You started a sync to a new disk, but when sync went to 30%, the source (the last drive left that has all the data) encountered the read error. In case of read errors Linux MD RAID driver queries reads from other component devices, but in this case there is no synched component device to read from so it gives up. It'll stop sync on first such unrecoverable error and then restart a sync from the start. Of course, pulling spare out and re-adding it won't help. You have to use other ways to complete the sync or otherwise retrieve (slightly corrupted) data in such case.
The system might work perfectly, because this sector may not contain any data so it never tried to read from in during normal operation, but RAID sync is a special case, where it reads everything. We call such cases a silent bad blocks.
The first idea is to force drive to remap the bad block internally. Unfortunanely there is impossible to do this with guarantee, but there is a high chance that if you write this particular sector, it'll get remapped and then read back successfully. To do that, one can use a hdparm
utility (notice --repair-sector
is a alias for --write-sector
):
hdparm --write-sector 448271680
I deliberately put almost a random number here. That's 896543360/2, where the big number was taken from dmesg
error message. You have to calculate it yourself for your case. Be extremly careful. I suggest to do a read check (--read-sector
) with the same number, to trigger the same error message and therefore to prove this is indeed the right sector. Note, you will lose anything in this sector, but it is unreadable anyway, so it is already essentially lost, and if it is silent, there was no useful information.
Repeat this for all unreadable blocks. You'll need to replace this drive too, when sync is complete.
Other way to help the situation requires service stopping for an extended period of time. You need to stop the faulty RAID and run ddrescue
from faulty disk to a new disk. After that, you neen first to remove old device completely and start the system from a new disk (with degraded arrays, I know). Then, if it works, add another new disk and complete the sync.
In case you wondered, I've happened to do successful repairs both ways.

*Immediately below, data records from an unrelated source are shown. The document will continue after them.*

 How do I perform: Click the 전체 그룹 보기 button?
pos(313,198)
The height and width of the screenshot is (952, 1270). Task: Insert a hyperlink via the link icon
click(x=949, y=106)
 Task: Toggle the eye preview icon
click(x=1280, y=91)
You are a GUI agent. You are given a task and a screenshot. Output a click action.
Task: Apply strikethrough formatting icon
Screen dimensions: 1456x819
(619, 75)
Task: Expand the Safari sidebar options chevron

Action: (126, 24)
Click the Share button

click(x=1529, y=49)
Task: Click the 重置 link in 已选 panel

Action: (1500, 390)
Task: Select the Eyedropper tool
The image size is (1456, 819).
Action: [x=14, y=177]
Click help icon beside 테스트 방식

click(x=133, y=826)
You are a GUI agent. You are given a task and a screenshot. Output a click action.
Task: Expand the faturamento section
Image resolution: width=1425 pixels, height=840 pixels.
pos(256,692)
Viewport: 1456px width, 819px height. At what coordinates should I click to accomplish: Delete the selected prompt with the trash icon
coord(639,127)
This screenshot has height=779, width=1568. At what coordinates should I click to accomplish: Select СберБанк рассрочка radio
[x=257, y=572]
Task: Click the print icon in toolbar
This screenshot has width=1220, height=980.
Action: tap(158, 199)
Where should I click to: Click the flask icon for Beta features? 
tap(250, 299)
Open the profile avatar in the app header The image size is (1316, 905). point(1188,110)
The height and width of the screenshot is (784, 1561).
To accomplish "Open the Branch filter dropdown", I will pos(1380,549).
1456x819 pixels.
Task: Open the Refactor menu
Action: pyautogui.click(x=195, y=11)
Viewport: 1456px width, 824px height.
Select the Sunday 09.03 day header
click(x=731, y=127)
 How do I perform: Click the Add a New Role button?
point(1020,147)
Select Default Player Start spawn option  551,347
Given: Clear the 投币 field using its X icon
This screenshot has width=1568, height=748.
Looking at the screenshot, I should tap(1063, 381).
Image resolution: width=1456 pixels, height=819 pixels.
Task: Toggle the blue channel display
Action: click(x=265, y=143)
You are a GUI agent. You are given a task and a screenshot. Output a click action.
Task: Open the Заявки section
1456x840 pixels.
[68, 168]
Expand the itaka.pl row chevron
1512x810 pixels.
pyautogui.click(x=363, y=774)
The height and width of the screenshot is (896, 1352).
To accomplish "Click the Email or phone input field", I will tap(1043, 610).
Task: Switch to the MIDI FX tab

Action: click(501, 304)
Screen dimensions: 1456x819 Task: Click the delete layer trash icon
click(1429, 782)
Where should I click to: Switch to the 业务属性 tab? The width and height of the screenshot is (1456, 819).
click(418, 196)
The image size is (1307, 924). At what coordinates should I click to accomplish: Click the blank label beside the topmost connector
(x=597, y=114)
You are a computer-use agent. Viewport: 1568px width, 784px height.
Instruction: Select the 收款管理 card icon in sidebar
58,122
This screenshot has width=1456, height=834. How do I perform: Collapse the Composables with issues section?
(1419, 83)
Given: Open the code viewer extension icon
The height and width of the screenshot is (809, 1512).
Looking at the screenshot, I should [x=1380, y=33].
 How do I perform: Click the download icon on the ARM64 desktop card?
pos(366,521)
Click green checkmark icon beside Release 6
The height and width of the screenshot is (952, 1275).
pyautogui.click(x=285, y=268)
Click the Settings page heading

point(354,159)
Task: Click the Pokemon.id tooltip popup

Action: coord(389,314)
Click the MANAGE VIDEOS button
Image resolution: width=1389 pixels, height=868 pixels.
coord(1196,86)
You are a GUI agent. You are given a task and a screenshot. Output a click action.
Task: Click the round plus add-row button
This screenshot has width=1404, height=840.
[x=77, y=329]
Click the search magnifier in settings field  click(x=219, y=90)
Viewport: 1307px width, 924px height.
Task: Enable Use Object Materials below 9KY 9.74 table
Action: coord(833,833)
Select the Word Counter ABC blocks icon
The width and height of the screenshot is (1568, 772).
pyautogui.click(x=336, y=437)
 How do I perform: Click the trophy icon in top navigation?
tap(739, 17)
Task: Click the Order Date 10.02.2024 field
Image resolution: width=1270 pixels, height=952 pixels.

The lesson here is: just having a RAID is not enough; for data to be safe you need to monitor your array health, scrube it periodically (i.e. perform a read check for all devices and compare — to be sure every block gets read) and, of course, take required actions timely. Hardware RAIDs also have capabilities to set up automatic periodic scrubbing. For each MD RAID, you should do once a month:
echo check >> /sys/block/md0/md/sync_action
(Debian has this by default, AFAIK). So when some disk gets silent unreadable sector, in a month you'll discover that. Then don't forget to replace the dying disk as soon as possible!